Scientists have warned that climate change in coming decades will cause more floods in the Northern Hemisphere and droughts in the south and in arid areas, which may lead to a global food crisis.
Areas that will suffer water shortages include the Mediterranean Sea basin, the western US, parts of southern Africa and northeastern Brazil. The rising frequency and intensity of floods and droughts could lead to a food crisis.
We may see a decline in agriculture production, but as could be expected with higher incomes and population growth, we could get an increase in demand for food. The decline of water quantity and quality would have a negative impact on health and result in more areas affected by water stress — the shortage of water for drinking and agriculture.
While the proportion of heavy rainfalls will very likely increase, so will the areas simultaneously affected by extreme droughts. There is also a problem of glaciers and mountain snow melting around the world. Himalayan glaciers which provide millions of people in India and China with drinking water are potentially disappearing. Everybody pretty much agrees that water is central to the way climate change is going to affect ecosystems and every human being. It is one of the key things that we depend on.
The mega-deltas of rivers in Asia, such as the Mekong, as one of the areas where floods were an increasing concern. Those places will be much more vulnerable in the future. In the US, physically the changes will be pretty intense. There’s a high likelihood of the west getting drier.
Top finance and development officials from around the globe already calling for urgent action to stem rising food prices warning that social unrest will spread unless the cost of basic staples is contained.
World Bank President already said that money had to be put in Food and Agriculture so that hungry mouths can be fed. It is as stark as that. The world leaders on the issue of skyrocketing food prices are saying the matter has to be addressed at the front and center at the highest political levels.
Concerns about food costs took on new urgency as senators in Haiti ousted the prime minister after a week of food-related rioting in which at least five people died. There have also been protests in Cameroon, Niger and Burkina Faso in Africa, and in Indonesia and the Philippines.

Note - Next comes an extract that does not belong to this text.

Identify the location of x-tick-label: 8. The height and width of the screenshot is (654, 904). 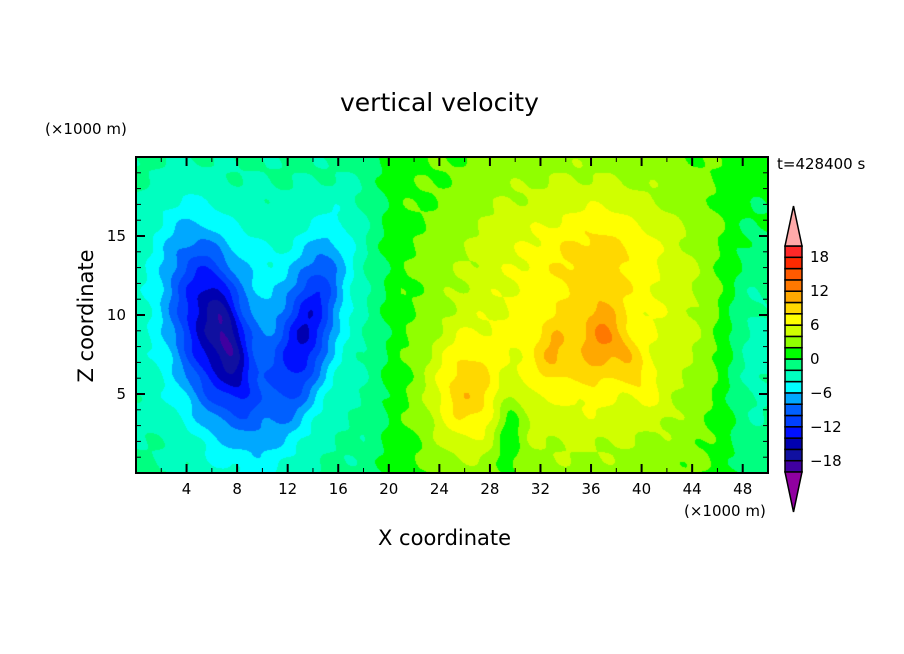
(237, 489).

In just two months, rice prices have shot up around 75 per cent, closing in on historic highs. Meanwhile, the cost of wheat has climbed by 120 per cent over the past year, more than doubling the price of bread in most poor countries.
The problem is most worrying in developing countries where food represents a larger share of what consumers buy. It threatens to sharply increase malnutrition and hunger, while reversing progress in reducing poverty and debt burdens among the poorest nations.
Indian FM is of the opinion rising food costs threatened to stir more social unrest. It is becoming starker by the day that unless acted up on fast for a global consensus on the price spiral, the social unrest induced by food prices in several countries will conflagrate into a global contagion, leaving no country — developed or otherwise – unscathed.
The global community must collectively deliberate on immediate steps to reverse the unconscionable increases in the price of food, which threatens to negate the benefits to the poor nations from aid, trade and debt relief.
Britain has expressed their commitment of his country to work with others to bring food prices down. Now is the time for urgent action to tackle the crisis, which is affecting millions of the poorest people across the globe. A situation is reached where governments should resist the temptation to fight soaring food costs with price controls which is likely to backfire.
The World Bank has warned that food prices will remain elevated this year and next and likely stay above 2004 levels through 2015. One of the main factors behind the surge in prices is the increased use of crops for biofuels as an alternative energy source. Almost all the rise in global corn production from 2004 to 2007 went to biofuels in the United States.
Other factors that have contributed to the rise are the growth in demand in Asia and droughts in food-producing nations like Australia. Climate change is also contributing to the food scarcity.